Please join us for theory lunch this week 4/10 at 12:00 in GCS 502C. This week our speaker will be Julian Asilis who will be presenting the following work:
Title: Proper Learnability and the Role of Unlabeled Data
Abstract:
Proper learning refers to the setting in which learners must emit
predictors in the underlying hypothesis class H, and often leads to
learners with simple algorithmic forms. However, there exist problems
which can only be learned improperly, e.g. in multiclass classification.

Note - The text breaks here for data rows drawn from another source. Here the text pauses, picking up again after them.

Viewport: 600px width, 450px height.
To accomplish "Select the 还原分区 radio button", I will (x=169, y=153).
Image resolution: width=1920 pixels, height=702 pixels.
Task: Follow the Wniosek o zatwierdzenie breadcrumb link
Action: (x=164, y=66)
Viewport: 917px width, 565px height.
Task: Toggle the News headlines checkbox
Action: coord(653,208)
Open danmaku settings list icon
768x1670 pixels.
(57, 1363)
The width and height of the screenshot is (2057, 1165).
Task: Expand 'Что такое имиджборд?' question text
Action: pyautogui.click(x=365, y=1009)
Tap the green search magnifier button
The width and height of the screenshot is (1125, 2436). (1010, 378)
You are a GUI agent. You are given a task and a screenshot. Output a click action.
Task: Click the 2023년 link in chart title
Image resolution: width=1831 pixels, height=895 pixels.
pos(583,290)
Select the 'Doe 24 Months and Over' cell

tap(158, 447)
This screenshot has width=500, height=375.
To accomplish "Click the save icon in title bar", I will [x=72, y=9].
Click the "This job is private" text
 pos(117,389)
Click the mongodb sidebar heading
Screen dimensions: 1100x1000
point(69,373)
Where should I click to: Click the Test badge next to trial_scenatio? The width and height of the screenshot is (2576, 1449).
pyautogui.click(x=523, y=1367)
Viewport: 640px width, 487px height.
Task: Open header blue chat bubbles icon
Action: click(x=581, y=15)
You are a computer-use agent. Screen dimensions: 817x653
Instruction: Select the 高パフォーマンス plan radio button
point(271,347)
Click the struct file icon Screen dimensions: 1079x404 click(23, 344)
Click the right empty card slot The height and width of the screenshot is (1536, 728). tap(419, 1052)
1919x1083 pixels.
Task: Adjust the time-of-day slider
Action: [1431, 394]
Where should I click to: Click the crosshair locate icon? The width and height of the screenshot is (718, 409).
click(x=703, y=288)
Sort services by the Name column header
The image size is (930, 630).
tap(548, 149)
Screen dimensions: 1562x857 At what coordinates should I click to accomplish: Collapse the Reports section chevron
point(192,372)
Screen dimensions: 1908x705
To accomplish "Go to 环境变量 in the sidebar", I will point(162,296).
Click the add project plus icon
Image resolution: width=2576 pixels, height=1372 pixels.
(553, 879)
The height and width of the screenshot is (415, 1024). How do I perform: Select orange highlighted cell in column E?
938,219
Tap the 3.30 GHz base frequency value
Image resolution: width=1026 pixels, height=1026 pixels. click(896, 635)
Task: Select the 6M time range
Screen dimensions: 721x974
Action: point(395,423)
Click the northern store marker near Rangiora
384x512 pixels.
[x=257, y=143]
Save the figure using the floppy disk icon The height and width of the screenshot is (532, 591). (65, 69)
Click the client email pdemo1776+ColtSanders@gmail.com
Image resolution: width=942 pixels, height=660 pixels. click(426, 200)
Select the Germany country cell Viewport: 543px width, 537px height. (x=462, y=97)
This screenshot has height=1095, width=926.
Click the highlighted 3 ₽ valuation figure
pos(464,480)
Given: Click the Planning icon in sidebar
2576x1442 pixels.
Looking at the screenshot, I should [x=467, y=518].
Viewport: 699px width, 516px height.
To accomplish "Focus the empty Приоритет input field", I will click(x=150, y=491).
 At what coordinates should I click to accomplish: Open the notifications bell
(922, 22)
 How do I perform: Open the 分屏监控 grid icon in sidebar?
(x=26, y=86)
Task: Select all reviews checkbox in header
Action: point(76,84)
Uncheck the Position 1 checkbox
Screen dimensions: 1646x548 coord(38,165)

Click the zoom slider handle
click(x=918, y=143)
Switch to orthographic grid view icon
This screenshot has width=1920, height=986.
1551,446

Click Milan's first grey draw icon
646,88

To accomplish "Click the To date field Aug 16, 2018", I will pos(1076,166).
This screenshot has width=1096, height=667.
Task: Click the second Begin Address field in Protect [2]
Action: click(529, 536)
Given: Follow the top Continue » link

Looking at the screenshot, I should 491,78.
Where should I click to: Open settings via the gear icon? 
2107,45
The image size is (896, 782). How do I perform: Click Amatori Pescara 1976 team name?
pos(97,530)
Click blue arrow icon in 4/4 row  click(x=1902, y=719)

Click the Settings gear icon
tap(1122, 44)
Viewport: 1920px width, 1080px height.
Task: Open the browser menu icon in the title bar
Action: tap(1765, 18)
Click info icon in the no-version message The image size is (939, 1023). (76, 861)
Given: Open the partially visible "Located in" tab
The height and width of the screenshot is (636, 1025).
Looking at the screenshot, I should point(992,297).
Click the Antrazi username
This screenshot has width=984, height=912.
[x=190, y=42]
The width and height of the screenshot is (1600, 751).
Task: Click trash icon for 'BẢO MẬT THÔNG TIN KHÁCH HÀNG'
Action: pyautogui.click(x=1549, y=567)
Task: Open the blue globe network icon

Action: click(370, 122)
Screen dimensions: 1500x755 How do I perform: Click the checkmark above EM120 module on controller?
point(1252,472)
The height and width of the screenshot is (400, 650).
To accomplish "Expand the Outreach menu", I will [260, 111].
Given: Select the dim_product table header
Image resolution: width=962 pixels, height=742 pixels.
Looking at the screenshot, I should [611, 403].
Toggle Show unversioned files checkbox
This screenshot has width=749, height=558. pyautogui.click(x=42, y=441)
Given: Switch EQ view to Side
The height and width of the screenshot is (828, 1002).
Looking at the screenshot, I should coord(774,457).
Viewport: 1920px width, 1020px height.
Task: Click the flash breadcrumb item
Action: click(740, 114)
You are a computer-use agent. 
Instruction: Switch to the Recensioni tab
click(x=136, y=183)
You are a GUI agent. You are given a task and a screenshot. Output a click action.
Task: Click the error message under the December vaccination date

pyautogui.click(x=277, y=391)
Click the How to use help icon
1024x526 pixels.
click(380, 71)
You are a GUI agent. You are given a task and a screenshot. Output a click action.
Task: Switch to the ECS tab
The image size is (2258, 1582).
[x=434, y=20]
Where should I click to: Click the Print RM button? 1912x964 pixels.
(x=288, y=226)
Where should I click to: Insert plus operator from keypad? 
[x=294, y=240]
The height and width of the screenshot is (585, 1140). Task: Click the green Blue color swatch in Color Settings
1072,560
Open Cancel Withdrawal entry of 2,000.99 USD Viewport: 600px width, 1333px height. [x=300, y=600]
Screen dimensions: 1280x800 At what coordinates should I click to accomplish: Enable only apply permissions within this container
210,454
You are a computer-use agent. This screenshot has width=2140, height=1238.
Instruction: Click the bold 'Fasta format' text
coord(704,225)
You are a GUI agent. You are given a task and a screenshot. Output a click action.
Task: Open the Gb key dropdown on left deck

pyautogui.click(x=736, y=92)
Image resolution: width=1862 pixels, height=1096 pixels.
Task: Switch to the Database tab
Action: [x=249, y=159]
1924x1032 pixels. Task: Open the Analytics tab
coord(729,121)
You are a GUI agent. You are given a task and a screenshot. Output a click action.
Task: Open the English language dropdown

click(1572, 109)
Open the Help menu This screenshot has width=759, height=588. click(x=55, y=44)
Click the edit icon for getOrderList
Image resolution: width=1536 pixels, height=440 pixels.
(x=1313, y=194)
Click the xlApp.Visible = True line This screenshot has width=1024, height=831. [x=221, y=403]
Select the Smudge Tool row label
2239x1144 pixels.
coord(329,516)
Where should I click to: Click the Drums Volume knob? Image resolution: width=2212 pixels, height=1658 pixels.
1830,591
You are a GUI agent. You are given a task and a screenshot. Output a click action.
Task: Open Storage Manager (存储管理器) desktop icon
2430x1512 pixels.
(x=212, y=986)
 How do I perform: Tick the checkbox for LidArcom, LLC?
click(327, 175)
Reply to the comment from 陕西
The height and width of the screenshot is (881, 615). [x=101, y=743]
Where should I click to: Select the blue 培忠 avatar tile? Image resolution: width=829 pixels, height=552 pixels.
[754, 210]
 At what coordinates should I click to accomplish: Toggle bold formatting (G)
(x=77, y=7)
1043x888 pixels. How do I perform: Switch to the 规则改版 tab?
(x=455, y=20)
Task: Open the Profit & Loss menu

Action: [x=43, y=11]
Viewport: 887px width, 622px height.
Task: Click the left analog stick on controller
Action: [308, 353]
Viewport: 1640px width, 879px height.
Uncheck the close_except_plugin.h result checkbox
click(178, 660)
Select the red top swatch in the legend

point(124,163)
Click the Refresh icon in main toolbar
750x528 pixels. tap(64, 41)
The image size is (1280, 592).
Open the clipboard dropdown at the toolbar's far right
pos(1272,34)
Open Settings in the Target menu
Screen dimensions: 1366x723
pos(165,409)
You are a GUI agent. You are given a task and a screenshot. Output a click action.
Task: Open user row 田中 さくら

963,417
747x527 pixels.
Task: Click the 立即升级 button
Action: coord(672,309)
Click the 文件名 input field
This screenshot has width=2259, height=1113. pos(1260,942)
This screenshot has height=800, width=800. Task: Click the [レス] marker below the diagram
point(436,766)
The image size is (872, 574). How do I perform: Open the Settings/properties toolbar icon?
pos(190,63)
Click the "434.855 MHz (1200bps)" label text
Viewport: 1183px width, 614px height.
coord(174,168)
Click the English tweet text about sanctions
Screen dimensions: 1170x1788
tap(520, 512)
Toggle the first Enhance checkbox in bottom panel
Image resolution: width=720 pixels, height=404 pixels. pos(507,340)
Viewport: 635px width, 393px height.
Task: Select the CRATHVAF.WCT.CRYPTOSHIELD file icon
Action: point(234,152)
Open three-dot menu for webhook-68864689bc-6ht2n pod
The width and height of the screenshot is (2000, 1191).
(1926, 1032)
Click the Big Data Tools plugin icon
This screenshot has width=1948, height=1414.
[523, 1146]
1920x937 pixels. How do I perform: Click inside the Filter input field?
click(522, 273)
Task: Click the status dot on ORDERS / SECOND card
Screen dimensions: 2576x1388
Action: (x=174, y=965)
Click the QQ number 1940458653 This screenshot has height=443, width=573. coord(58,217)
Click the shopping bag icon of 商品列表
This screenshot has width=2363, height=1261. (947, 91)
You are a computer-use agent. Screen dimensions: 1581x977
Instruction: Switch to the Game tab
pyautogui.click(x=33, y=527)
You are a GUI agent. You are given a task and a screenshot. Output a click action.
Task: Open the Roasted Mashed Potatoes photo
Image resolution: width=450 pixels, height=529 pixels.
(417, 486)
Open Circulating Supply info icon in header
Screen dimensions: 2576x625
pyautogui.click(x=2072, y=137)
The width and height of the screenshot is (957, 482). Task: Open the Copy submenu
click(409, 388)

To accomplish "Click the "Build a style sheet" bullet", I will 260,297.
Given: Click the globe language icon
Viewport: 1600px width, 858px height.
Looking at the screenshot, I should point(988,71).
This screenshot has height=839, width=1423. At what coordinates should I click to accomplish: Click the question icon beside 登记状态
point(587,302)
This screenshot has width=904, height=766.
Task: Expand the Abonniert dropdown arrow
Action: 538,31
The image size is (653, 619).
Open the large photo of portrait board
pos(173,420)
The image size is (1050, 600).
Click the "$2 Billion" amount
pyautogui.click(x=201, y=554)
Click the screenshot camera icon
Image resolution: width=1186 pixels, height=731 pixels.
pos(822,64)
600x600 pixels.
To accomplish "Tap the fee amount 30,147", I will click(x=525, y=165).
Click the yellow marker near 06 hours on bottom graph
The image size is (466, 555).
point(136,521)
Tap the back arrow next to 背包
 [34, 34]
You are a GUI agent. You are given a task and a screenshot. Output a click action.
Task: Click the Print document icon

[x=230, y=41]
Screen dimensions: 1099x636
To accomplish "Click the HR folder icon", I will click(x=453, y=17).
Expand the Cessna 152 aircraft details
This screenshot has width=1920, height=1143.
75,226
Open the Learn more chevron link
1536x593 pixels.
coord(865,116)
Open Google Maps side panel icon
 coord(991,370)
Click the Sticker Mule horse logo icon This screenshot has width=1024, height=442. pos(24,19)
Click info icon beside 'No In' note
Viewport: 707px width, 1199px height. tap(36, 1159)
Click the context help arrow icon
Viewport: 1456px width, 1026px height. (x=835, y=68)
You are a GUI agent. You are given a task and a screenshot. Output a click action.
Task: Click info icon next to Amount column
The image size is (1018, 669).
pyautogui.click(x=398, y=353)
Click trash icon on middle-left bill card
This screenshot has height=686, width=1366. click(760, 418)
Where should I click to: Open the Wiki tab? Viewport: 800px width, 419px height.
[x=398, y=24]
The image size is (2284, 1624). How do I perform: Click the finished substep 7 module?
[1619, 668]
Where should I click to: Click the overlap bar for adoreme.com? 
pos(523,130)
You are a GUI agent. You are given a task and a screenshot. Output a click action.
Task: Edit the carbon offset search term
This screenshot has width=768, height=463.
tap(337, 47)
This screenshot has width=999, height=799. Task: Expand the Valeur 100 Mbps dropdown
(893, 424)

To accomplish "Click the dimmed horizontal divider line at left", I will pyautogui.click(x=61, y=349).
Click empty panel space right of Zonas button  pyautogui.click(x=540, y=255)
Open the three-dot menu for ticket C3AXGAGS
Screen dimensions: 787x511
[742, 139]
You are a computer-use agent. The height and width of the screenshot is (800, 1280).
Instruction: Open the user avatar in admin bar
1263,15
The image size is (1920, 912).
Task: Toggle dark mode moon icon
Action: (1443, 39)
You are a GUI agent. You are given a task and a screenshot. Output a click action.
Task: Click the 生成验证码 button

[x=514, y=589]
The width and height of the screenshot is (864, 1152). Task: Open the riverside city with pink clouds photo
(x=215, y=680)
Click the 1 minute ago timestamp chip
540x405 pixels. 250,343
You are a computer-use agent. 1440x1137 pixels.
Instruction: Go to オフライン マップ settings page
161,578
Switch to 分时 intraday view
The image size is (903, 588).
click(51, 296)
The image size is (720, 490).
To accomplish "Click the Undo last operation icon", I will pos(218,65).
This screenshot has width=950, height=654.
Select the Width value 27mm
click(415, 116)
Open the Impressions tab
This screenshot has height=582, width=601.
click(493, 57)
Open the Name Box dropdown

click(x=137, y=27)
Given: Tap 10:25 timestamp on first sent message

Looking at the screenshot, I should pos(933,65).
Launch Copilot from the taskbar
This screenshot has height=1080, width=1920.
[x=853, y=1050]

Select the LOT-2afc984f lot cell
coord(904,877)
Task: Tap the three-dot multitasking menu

Thus, we ask: Under what assumptions on the hypothesis class or the
information provided to the learner is a problem properly learnable?
We
first demonstrate that when the unlabeled data distribution is given,
there always exists an optimal proper learner governed by distributional
regularization, a randomized generalization of regularization. We refer
to this setting as the distribution-fixed PAC model, and continue to
evaluate the learner on its worst-case performance over all
distributions. Further, we demonstrate that sample complexities in the
distribution-fixed PAC model can shrink by only a logarithmic factor
from the classic PAC model, strongly refuting the role of unlabeled data
in PAC learning (from a worst-case perspective). We complement this
with impossibility results for the standard realizable PAC model which
demonstrate that proper learnability cannot be characterized using a
dimension. Our impossibility results all hold even for the fundamental
setting of multiclass classification, and go through a reduction of EMX
learning (Ben-David et al., 2019) to proper classification which may be
of independent interest.
Thanks,